**TASK TO COMPLETE:**
Rewrite as a numbered list the part of the items that opens with the line containing "You are a computer-use agent. Viewport: 952px" and runs through the end of the items, both ends included and blank lines left out.

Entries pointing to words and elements
=====

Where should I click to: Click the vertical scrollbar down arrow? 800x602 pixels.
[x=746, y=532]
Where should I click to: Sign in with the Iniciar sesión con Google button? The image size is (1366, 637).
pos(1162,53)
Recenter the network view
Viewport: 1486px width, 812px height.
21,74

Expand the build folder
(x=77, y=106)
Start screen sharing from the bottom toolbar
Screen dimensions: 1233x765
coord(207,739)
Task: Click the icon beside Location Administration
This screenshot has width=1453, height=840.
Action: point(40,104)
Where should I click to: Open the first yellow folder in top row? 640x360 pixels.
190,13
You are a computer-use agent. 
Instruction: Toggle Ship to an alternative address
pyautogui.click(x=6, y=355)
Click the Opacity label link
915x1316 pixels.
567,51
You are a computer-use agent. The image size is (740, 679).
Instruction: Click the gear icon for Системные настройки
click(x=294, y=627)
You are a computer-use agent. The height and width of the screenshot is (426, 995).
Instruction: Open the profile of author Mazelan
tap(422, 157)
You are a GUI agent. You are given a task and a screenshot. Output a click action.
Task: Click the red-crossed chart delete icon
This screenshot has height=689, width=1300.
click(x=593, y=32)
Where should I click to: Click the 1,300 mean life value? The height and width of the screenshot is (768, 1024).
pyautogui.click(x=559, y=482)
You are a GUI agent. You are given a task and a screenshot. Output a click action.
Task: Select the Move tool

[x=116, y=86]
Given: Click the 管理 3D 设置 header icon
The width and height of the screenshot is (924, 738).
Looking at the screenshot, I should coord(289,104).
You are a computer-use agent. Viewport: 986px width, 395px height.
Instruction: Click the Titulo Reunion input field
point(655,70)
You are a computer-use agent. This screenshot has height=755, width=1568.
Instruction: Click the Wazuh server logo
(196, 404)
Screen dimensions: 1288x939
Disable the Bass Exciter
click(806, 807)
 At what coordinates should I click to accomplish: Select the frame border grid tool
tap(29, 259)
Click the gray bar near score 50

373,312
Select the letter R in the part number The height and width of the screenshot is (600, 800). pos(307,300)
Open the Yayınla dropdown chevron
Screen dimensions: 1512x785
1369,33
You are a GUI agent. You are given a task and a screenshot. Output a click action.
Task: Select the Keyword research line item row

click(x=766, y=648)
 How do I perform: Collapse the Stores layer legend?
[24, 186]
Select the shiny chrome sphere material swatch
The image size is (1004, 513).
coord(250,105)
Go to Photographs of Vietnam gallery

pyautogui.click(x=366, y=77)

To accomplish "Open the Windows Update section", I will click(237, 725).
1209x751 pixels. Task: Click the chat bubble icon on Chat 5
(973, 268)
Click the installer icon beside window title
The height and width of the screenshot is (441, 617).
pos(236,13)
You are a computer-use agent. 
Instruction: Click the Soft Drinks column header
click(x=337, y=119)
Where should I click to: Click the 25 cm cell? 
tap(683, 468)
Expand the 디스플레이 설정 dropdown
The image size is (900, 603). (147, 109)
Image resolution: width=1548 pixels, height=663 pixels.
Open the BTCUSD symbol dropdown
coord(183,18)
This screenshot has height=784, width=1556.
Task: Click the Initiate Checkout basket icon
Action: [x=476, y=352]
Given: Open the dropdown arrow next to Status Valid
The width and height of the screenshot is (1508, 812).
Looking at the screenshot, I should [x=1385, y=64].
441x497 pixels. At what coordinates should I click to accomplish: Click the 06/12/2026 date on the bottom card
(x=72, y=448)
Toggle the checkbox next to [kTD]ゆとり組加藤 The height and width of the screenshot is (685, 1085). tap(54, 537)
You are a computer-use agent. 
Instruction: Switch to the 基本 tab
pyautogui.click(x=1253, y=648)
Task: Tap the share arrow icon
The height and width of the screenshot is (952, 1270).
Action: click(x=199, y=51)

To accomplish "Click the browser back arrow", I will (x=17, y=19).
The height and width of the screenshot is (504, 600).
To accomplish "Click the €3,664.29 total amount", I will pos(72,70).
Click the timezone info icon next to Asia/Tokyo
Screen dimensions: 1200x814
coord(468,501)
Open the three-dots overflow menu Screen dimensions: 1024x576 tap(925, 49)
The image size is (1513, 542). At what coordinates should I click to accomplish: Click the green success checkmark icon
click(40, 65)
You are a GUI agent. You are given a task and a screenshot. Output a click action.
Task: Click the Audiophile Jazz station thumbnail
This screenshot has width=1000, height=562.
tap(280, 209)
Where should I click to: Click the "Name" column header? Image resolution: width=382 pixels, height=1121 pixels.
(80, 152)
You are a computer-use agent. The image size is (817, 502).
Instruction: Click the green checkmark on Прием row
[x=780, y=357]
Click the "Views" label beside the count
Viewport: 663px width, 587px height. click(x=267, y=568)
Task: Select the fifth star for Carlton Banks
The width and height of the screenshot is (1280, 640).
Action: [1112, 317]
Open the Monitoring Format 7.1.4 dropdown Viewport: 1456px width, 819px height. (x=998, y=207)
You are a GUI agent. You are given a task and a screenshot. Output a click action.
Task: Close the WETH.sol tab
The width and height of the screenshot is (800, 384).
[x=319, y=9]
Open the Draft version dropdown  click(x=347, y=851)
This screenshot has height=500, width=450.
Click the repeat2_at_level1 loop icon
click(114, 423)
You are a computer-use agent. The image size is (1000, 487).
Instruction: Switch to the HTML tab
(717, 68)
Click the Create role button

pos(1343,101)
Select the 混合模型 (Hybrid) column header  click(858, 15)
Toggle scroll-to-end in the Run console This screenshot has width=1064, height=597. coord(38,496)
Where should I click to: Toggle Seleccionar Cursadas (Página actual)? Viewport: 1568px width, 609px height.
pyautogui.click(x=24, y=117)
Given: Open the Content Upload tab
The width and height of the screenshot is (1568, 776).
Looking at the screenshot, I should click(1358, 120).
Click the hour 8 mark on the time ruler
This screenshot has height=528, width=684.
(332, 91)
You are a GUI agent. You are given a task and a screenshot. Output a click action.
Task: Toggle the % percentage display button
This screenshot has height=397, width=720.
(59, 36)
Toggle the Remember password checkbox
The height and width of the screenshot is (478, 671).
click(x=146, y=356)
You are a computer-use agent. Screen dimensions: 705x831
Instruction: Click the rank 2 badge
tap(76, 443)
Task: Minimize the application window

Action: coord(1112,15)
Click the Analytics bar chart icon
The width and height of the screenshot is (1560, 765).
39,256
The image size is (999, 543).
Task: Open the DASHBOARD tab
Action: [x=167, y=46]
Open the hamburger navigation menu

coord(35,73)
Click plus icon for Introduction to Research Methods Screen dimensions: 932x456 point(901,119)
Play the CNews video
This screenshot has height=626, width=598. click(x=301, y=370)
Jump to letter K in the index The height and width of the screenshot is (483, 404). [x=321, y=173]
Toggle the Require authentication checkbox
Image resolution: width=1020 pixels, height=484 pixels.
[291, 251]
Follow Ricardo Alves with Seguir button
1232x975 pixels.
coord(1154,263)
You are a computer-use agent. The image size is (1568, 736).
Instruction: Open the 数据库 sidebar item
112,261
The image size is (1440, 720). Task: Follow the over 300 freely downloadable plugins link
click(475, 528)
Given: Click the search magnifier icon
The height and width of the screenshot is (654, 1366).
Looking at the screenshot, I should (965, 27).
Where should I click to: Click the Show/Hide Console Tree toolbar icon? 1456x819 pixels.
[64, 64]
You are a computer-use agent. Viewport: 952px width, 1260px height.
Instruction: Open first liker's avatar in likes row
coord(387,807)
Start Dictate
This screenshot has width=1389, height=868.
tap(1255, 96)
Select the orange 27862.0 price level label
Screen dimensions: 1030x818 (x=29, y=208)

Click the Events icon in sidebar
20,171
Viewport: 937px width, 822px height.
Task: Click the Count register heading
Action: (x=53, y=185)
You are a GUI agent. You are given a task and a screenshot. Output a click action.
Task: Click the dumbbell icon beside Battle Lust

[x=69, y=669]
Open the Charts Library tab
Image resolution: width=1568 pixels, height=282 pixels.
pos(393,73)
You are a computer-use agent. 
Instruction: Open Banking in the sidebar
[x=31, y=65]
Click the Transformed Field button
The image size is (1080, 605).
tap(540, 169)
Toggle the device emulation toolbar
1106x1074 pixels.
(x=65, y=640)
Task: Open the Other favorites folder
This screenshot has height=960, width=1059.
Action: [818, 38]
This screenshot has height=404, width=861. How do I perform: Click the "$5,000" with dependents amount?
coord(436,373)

=====

**SOLUTION:**
1. You are a computer-use agent. Viewport: 952px width, 1260px height.
2. Instruction: Open first liker's avatar in likes row
3. coord(387,807)
4. Start Dictate
5. This screenshot has width=1389, height=868.
6. tap(1255, 96)
7. Select the orange 27862.0 price level label
8. Screen dimensions: 1030x818 (x=29, y=208)
9. Click the Events icon in sidebar
10. 20,171
11. Viewport: 937px width, 822px height.
12. Task: Click the Count register heading
13. Action: (x=53, y=185)
14. You are a GUI agent. You are given a task and a screenshot. Output a click action.
15. Task: Click the dumbbell icon beside Battle Lust
16. [x=69, y=669]
17. Open the Charts Library tab
18. Image resolution: width=1568 pixels, height=282 pixels.
19. pos(393,73)
20. You are a computer-use agent. 
21. Instruction: Open Banking in the sidebar
22. [x=31, y=65]
23. Click the Transformed Field button
24. The image size is (1080, 605).
25. tap(540, 169)
26. Toggle the device emulation toolbar
27. 1106x1074 pixels.
28. (x=65, y=640)
29. Task: Open the Other favorites folder
30. This screenshot has height=960, width=1059.
31. Action: [818, 38]
32. This screenshot has height=404, width=861. How do I perform: Click the "$5,000" with dependents amount?
33. coord(436,373)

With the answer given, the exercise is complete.